PROVIDED ENTRIES
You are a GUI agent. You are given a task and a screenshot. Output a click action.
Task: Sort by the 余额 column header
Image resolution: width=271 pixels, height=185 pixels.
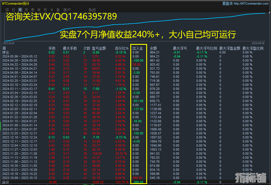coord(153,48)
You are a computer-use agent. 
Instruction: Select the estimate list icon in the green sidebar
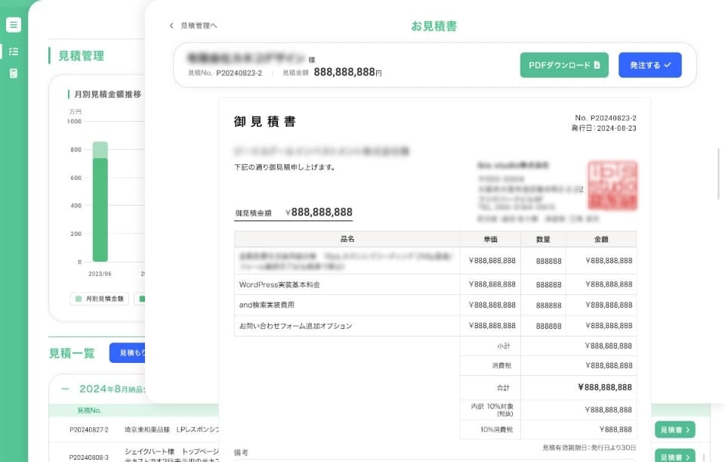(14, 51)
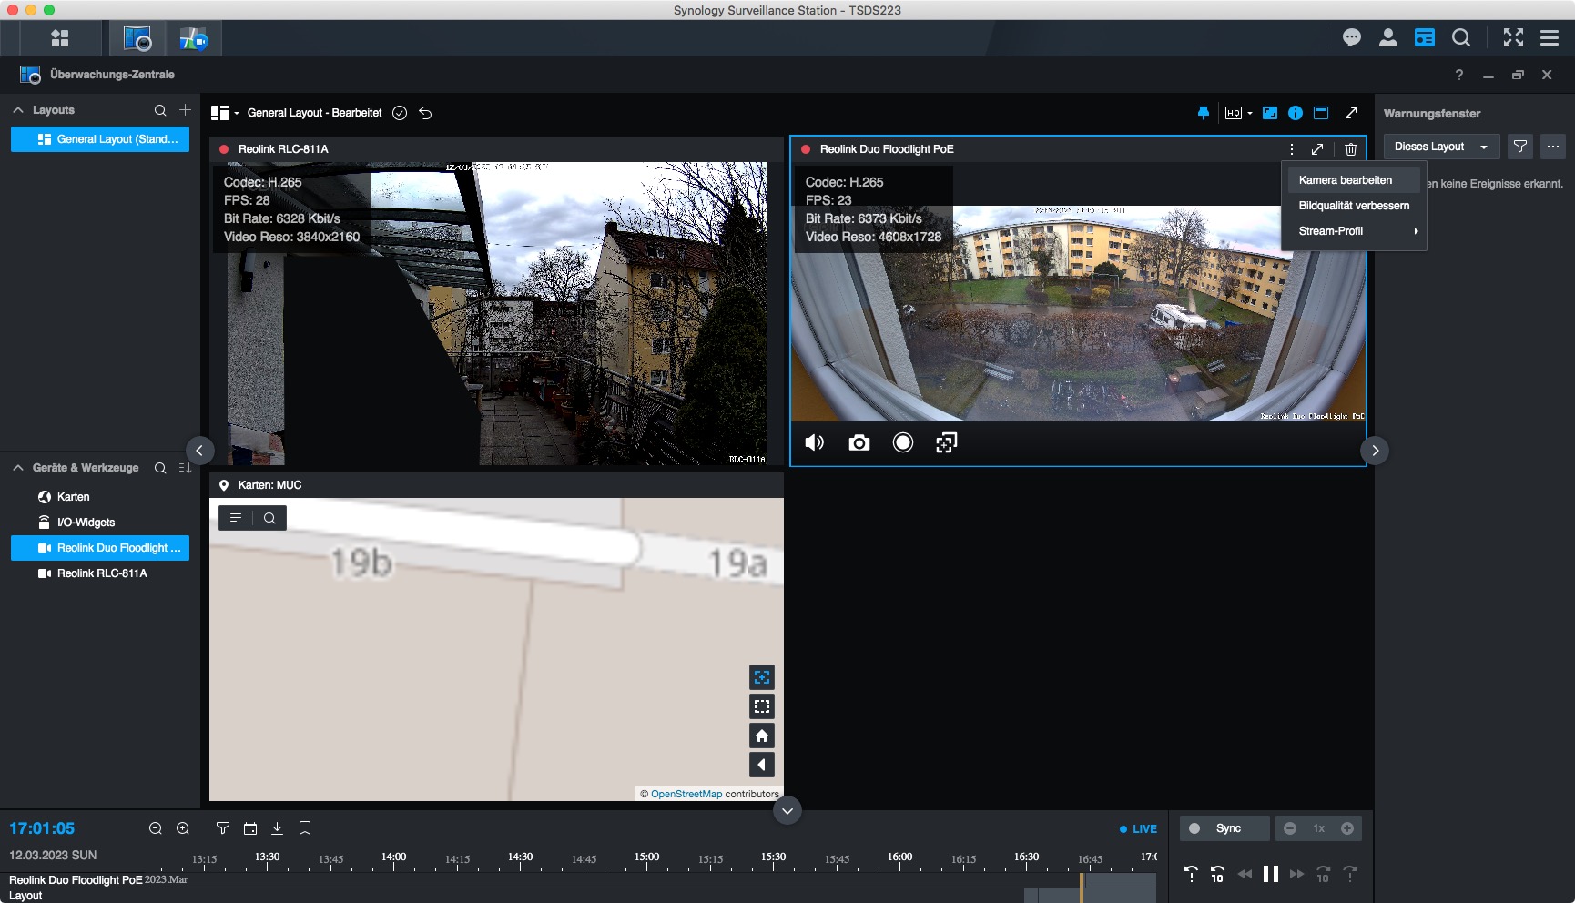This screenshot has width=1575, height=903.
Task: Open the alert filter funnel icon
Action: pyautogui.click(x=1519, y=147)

* * *

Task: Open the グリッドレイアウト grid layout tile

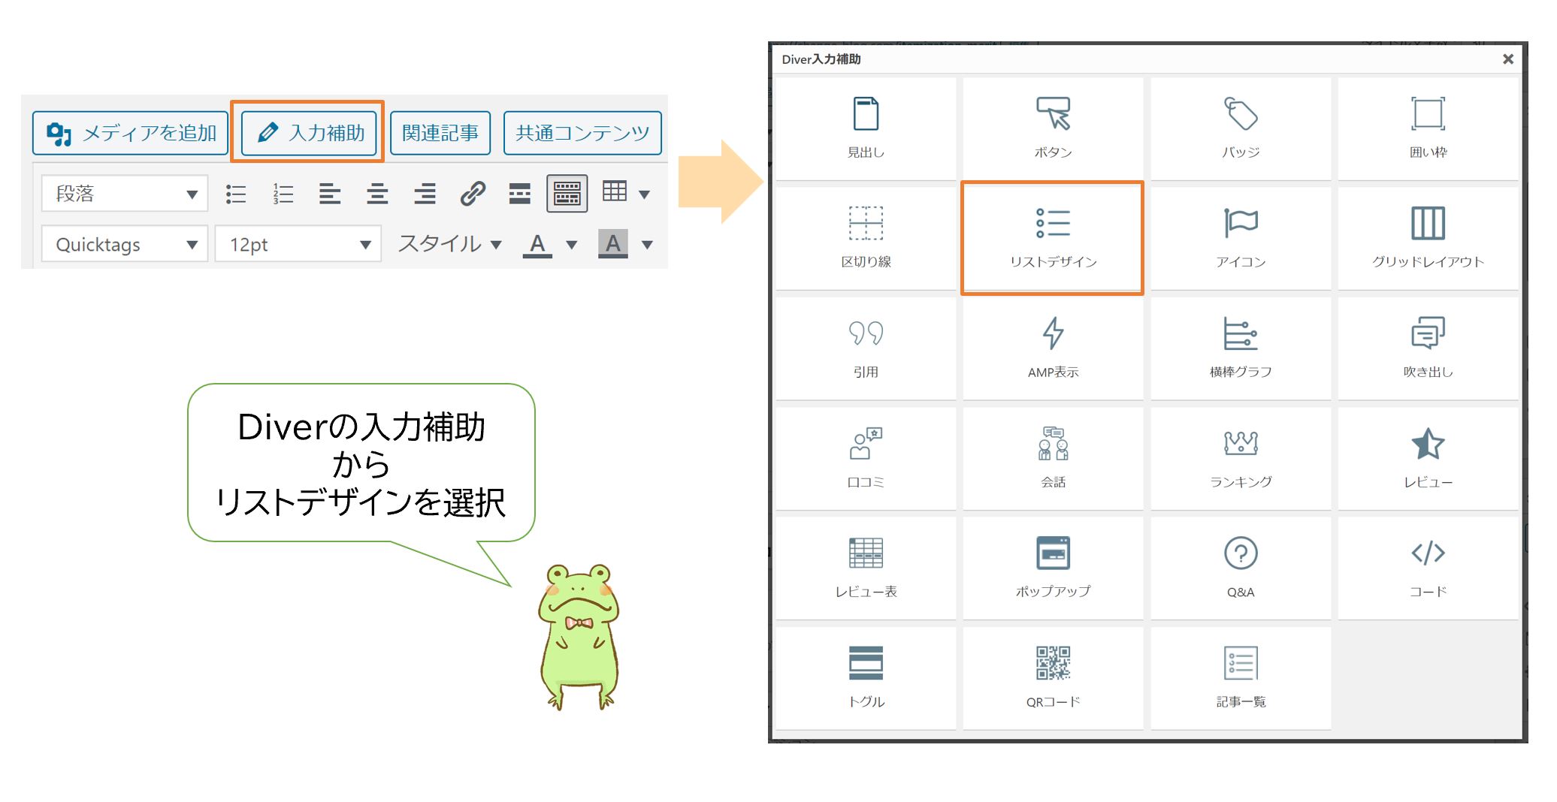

WORK INSTRUCTIONS
Using the listing above, show each line holding the string "agent".

RESPONSE BELOW
You are a GUI agent. You are given a task and a screenshot. Output a click action.
You are a computer-use agent. 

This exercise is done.